> [Your goal]: Repeat back the listing below, word for word and in full.

> [Extracted records]:
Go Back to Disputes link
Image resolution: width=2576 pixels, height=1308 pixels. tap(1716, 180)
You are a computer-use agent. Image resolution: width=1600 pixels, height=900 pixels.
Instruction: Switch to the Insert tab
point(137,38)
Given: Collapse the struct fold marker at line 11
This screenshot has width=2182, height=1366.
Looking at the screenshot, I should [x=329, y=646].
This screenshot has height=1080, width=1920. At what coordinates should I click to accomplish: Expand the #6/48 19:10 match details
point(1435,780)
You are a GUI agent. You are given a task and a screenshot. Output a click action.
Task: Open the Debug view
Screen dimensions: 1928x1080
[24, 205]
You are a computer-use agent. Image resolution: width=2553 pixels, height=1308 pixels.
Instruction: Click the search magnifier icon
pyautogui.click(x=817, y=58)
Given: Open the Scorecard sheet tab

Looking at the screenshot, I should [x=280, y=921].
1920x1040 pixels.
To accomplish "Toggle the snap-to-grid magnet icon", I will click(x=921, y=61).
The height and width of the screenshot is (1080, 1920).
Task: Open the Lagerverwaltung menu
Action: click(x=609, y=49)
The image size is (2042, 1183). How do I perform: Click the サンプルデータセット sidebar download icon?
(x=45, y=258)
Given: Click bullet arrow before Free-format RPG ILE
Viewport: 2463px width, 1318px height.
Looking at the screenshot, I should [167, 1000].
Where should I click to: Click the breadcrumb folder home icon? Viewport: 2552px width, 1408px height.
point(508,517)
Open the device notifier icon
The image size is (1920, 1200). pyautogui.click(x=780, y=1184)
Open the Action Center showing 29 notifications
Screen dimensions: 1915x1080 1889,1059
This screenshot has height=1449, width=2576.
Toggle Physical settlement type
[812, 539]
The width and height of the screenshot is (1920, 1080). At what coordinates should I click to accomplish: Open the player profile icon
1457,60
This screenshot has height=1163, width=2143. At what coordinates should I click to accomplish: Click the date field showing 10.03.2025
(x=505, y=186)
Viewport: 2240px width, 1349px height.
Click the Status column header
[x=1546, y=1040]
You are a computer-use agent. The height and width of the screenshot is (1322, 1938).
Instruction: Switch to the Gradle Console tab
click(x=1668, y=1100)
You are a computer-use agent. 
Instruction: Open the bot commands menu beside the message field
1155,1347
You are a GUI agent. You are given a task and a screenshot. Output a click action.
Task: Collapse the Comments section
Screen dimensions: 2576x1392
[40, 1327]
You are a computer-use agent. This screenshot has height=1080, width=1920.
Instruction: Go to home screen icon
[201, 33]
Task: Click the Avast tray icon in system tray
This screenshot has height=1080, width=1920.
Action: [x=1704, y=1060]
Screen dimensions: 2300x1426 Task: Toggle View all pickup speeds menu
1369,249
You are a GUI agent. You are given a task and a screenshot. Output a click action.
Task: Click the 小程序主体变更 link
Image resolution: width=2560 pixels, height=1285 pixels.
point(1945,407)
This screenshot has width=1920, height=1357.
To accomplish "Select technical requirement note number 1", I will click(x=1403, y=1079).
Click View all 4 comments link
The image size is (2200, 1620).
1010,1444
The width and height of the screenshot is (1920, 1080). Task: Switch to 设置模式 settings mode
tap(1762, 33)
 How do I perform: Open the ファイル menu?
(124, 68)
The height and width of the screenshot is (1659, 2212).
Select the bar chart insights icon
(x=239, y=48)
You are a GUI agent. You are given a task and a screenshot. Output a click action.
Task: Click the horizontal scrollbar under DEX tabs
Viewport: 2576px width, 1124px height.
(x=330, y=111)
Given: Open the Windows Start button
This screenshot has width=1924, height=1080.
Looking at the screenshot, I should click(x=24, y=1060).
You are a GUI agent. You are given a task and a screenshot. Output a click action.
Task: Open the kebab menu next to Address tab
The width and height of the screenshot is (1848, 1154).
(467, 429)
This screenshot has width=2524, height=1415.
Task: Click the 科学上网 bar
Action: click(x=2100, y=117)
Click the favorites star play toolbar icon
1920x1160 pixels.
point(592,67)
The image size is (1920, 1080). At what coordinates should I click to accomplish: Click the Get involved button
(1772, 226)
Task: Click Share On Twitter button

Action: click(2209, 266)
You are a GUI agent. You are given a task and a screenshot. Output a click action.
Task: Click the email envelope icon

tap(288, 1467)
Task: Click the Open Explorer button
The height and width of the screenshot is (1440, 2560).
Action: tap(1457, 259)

> [Expected answer]:
Go Back to Disputes link
Image resolution: width=2576 pixels, height=1308 pixels. tap(1716, 180)
You are a computer-use agent. Image resolution: width=1600 pixels, height=900 pixels.
Instruction: Switch to the Insert tab
point(137,38)
Given: Collapse the struct fold marker at line 11
This screenshot has width=2182, height=1366.
Looking at the screenshot, I should [x=329, y=646].
This screenshot has height=1080, width=1920. At what coordinates should I click to accomplish: Expand the #6/48 19:10 match details
point(1435,780)
You are a GUI agent. You are given a task and a screenshot. Output a click action.
Task: Open the Debug view
Screen dimensions: 1928x1080
[24, 205]
You are a computer-use agent. Image resolution: width=2553 pixels, height=1308 pixels.
Instruction: Click the search magnifier icon
pyautogui.click(x=817, y=58)
Given: Open the Scorecard sheet tab

Looking at the screenshot, I should [x=280, y=921].
1920x1040 pixels.
To accomplish "Toggle the snap-to-grid magnet icon", I will click(x=921, y=61).
The height and width of the screenshot is (1080, 1920).
Task: Open the Lagerverwaltung menu
Action: click(x=609, y=49)
The image size is (2042, 1183). How do I perform: Click the サンプルデータセット sidebar download icon?
(x=45, y=258)
Given: Click bullet arrow before Free-format RPG ILE
Viewport: 2463px width, 1318px height.
Looking at the screenshot, I should [167, 1000].
Where should I click to: Click the breadcrumb folder home icon? Viewport: 2552px width, 1408px height.
point(508,517)
Open the device notifier icon
The image size is (1920, 1200). pyautogui.click(x=780, y=1184)
Open the Action Center showing 29 notifications
Screen dimensions: 1915x1080 1889,1059
This screenshot has height=1449, width=2576.
Toggle Physical settlement type
[812, 539]
The width and height of the screenshot is (1920, 1080). At what coordinates should I click to accomplish: Open the player profile icon
1457,60
This screenshot has height=1163, width=2143. At what coordinates should I click to accomplish: Click the date field showing 10.03.2025
(x=505, y=186)
Viewport: 2240px width, 1349px height.
Click the Status column header
[x=1546, y=1040]
You are a computer-use agent. The height and width of the screenshot is (1322, 1938).
Instruction: Switch to the Gradle Console tab
click(x=1668, y=1100)
You are a computer-use agent. 
Instruction: Open the bot commands menu beside the message field
1155,1347
You are a GUI agent. You are given a task and a screenshot. Output a click action.
Task: Collapse the Comments section
Screen dimensions: 2576x1392
[40, 1327]
You are a computer-use agent. This screenshot has height=1080, width=1920.
Instruction: Go to home screen icon
[201, 33]
Task: Click the Avast tray icon in system tray
This screenshot has height=1080, width=1920.
Action: [x=1704, y=1060]
Screen dimensions: 2300x1426 Task: Toggle View all pickup speeds menu
1369,249
You are a GUI agent. You are given a task and a screenshot. Output a click action.
Task: Click the 小程序主体变更 link
Image resolution: width=2560 pixels, height=1285 pixels.
point(1945,407)
This screenshot has width=1920, height=1357.
To accomplish "Select technical requirement note number 1", I will click(x=1403, y=1079).
Click View all 4 comments link
The image size is (2200, 1620).
1010,1444
The width and height of the screenshot is (1920, 1080). Task: Switch to 设置模式 settings mode
tap(1762, 33)
 How do I perform: Open the ファイル menu?
(124, 68)
The height and width of the screenshot is (1659, 2212).
Select the bar chart insights icon
(x=239, y=48)
You are a GUI agent. You are given a task and a screenshot. Output a click action.
Task: Click the horizontal scrollbar under DEX tabs
Viewport: 2576px width, 1124px height.
(x=330, y=111)
Given: Open the Windows Start button
This screenshot has width=1924, height=1080.
Looking at the screenshot, I should click(x=24, y=1060).
You are a GUI agent. You are given a task and a screenshot. Output a click action.
Task: Open the kebab menu next to Address tab
The width and height of the screenshot is (1848, 1154).
(467, 429)
This screenshot has width=2524, height=1415.
Task: Click the 科学上网 bar
Action: click(x=2100, y=117)
Click the favorites star play toolbar icon
1920x1160 pixels.
point(592,67)
The image size is (1920, 1080). At what coordinates should I click to accomplish: Click the Get involved button
(1772, 226)
Task: Click Share On Twitter button

Action: click(2209, 266)
You are a GUI agent. You are given a task and a screenshot. Output a click action.
Task: Click the email envelope icon

tap(288, 1467)
Task: Click the Open Explorer button
The height and width of the screenshot is (1440, 2560).
Action: tap(1457, 259)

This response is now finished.